PROVIDED PASSAGE:
::::::::

12

Background / Application

I have a MySQL database containing a table of rentable properties and a table of bookings for these properties. There is also a search feature for finding available properties between two provided dates. When searching, the user can enter the start date, the amount of days they wish to stay, and a date flexibility of up to +/- 7 days. A booking can start on the same day as another booking ends (party 1 leaves in the morning, party 2 arrives in the evening).

I am having difficulty implementing the flexibility feature efficiently.

Schema

CREATE TABLE IF NOT EXISTS `property` (
    `id` bigint(20) NOT NULL AUTO_INCREMENT,
    `name` varchar(60) COLLATE utf8_unicode_ci DEFAULT NULL,
    PRIMARY KEY (`id`)
) ENGINE=InnoDB  DEFAULT CHARSET=utf8 COLLATE=utf8_unicode_ci;

CREATE TABLE IF NOT EXISTS `property_booking` (
    `id` bigint(20) NOT NULL AUTO_INCREMENT,
    `property_id` bigint(20) DEFAULT NULL,
    `name` varchar(60) COLLATE utf8_unicode_ci DEFAULT NULL,
    `date_start` date DEFAULT NULL,
    `date_end` date DEFAULT NULL,
    PRIMARY KEY (`id`)
) ENGINE=InnoDB DEFAULT CHARSET=utf8 COLLATE=utf8_unicode_ci;

Sample Data

INSERT INTO `property` (`name`) 
VALUES ('Property 1'), ('Property 2'), ('Property 3');

INSERT INTO `property_booking` (`property_id`,`name`,`date_start`,`date_end`) 
VALUES (1, 'Steve', '2011-03-01', '2011-03-08'), 
(2, 'Bob', '2011-03-13', '2011-03-20'), 
(3, 'Jim', '2011-03-16', '2011-03-23');

Sample Scenario

The user selects that they want to start their stay on 2011-03-10, they want to stay for 7 days, and they have a flexibility of +/- 2 days. I have compiled an image that visualises the data and parameters below. (Red: Booking 1, Green: Booking 2, Stripes: Booking 3, Blue: Date range (2011-03-10, + 7 days and +/- 2 days flexibility))

Expected Result

Property 1 (Bookings available throughout date range)
Property 3 (Bookings available starting on 2011-03-08 or 2011-03-09)

Current Method

My current query checks for overlap for all 7 day date ranges within the total searchable date range, like this:

SELECT p.`id`, p.`name` 
FROM `property` p 
WHERE (NOT (EXISTS (SELECT p2.`name` FROM `property_booking` p2 WHERE (p2.`property_id` = p.`id` AND '2011-03-10' < DATE_SUB(p2.`date_end`, INTERVAL 1 DAY) AND '2011-03-17' > DATE_ADD(p2.`date_start`, INTERVAL 1 DAY)))))

::::::::

DATA PROVIDED:
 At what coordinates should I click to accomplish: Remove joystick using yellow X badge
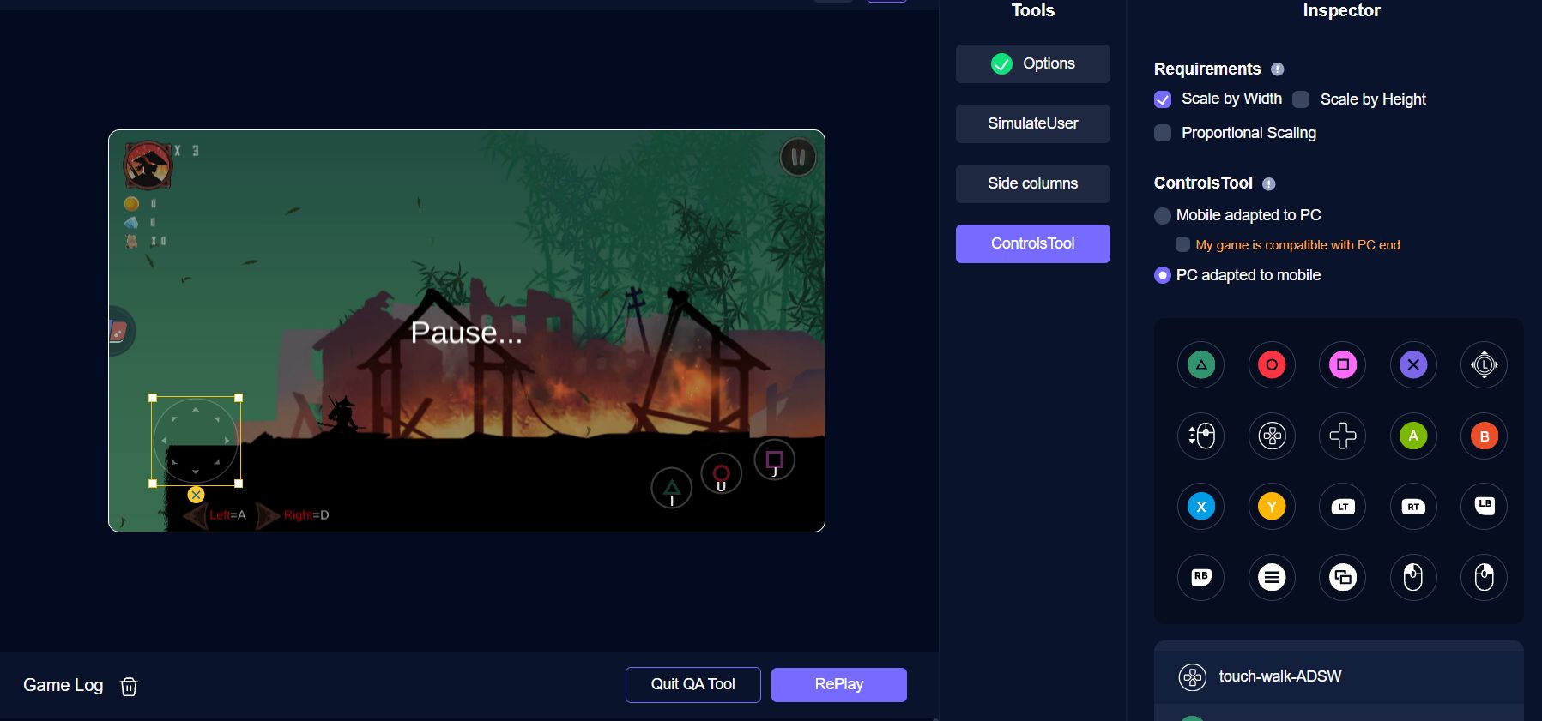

::::::::

GOAL 1:
Decide whether each statement below agrees with the MySQL booking question above. Answer yes or no for each, and quote the words of the question that settle it.
(a) When searching, the user may set a date flexibility of up to +/- 7 days.
(b) A new booking may not begin on the same day that another booking ends.
(c) In the sample scenario, the user wants to stay for 10 days.
GOAL 2:
Rewrite part of the MySQL booking question, beginning at the words "Background / Application" and stopping after "in the evening).", with "properties" replaced by "rentals".
GOAL 3:
Extend the MySQL booking question, picking up after its last line.

EXPECTED OUTPUT 1:
(a) Yes: "a date flexibility of up to +/- 7 days"
(b) No: "A booking can start on the same day as another booking ends"
(c) No: "they want to stay for 7 days"

EXPECTED OUTPUT 2:
Background / Application

I have a MySQL database containing a table of rentable rentals and a table of bookings for these rentals. There is also a search feature for finding available rentals between two provided dates. When searching, the user can enter the start date, the amount of days they wish to stay, and a date flexibility of up to +/- 7 days. A booking can start on the same day as another booking ends (party 1 leaves in the morning, party 2 arrives in the evening).

EXPECTED OUTPUT 3:
OR (NOT (EXISTS (SELECT p3.`name` FROM `property_booking` p3 WHERE (p3.`property_id` = p.`id` AND '2011-03-11' < DATE_SUB(p3.`date_end`, INTERVAL 1 DAY) AND '2011-03-18' > DATE_ADD(p3.`date_start`, INTERVAL 1 DAY))))) 
OR (NOT (EXISTS (SELECT p4.`name` FROM `property_booking` p4 WHERE (p4.`property_id` = p.`id` AND '2011-03-09' < DATE_SUB(p4.`date_end`, INTERVAL 1 DAY) AND '2011-03-16' > DATE_ADD(p4.`date_start`, INTERVAL 1 DAY))))) 
OR (NOT (EXISTS (SELECT p5.`name` FROM `property_booking` p5 WHERE (p5.`property_id` = p.`id` AND '2011-03-12' < DATE_SUB(p5.`date_end`, INTERVAL 1 DAY) AND '2011-03-19' > DATE_ADD(p5.`date_start`, INTERVAL 1 DAY)))))
OR (NOT (EXISTS (SELECT p6.`name` FROM `property_booking` p6 WHERE (p6.`property_id` = p.`id` AND '2011-03-08' < DATE_SUB(p6.`date_end`, INTERVAL 1 DAY) AND '2011-03-15' > DATE_ADD(p6.`date_start`, INTERVAL 1 DAY)))));

On the sample dataset, it's reasonably quick, but on much larger datasets it's going to get pretty sluggish, even more so when you build the full +/- 7 day flexibility.

Does anyone have any suggestions as to how this query could be better written?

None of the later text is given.